Third, as evangelizers we enter into spiritual warfare. Jesus “gave them authority over unclean spirits to drive them out” (Mt 10:1b). The work of evangelization is all about spiritual warfare. The world is under the dominion of the evil one, and when we assault his dominion in order to bring his captives out, then we automatically are engaged in war, as the enemy will not just cede territory or dominion. We need to put on the armor of God, and we need to wield weapons of righteousness. Our own preparation for battle is our growth in holiness and Christian perfection. We must live Christ.
Fourth, as more evangelizers needed to be developed, and as God first works with His own people before using them to reach out to the world, “Jesus sent out these twelve after instructing them thus, ‘Do not go into pagan territory or enter a Samaritan town. Go rather to the lost sheep of the house of Israel.” (Mt 10:5-6). Though Jesus went to the cross to win salvation for all, and all are children of God (who are cut off from the Father), if the work was to be rapid, massive and worldwide, then there needed to be a particular strategy. So the disciples were first to reach out to God’s chosen people, the Israelites. Later they would also reach the Samaritans and then after that the pagans.

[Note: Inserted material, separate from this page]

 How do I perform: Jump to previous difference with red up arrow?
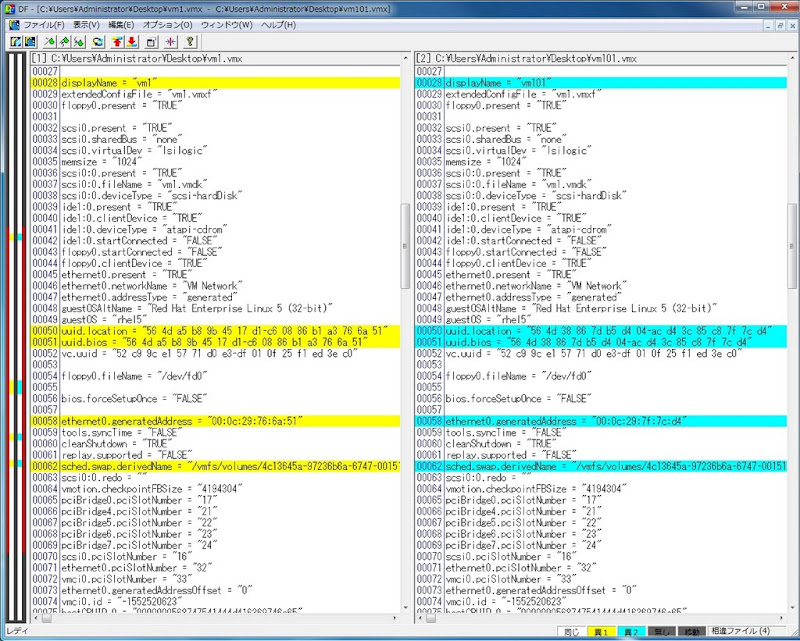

The work of the New Evangelization would parallel this. Now we have the new people of God, the new Israel, that is, Christians, and in particular, the Roman Catholic Church. So we must reach out first to lapsed Catholics. These are the 99 lost sheep that make up the Church. From there we can reach out to our Protestant brethren, and thence do missio ad gentes.

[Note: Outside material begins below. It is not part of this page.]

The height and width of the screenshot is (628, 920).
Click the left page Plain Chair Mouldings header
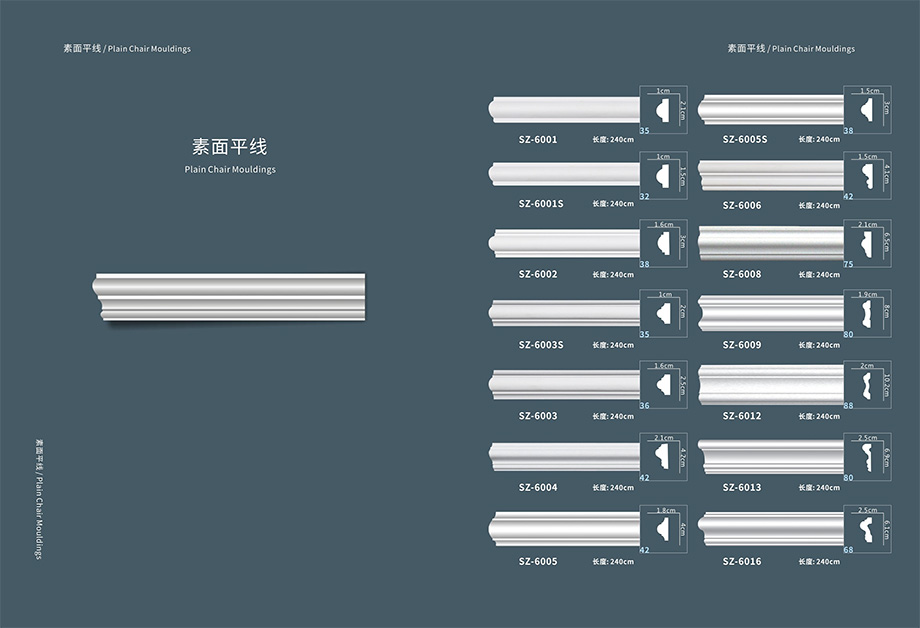[127, 49]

Fifth, since we are doing God’s work and are only instruments of God, empowered by His Holy Spirit, then we do the works that Jesus did, and greater ones than those. Faith works wonders. “Cure the sick, raise the dead, cleanse lepers, drive out demons.” (Mt 10:8a). Often we impede the work of God by looking at ourselves and seeing how weak and feeble we are. Then we begin to lack boldness. Then we falter, and ultimately we fail at our task. But we need to look not at ourselves but on God, the all-powerful Creator, for whom nothing is impossible. We do not shortchange God by deciding to work based on what we think we can do. Rather, in faith we work based on what God is able to accomplish in and through us.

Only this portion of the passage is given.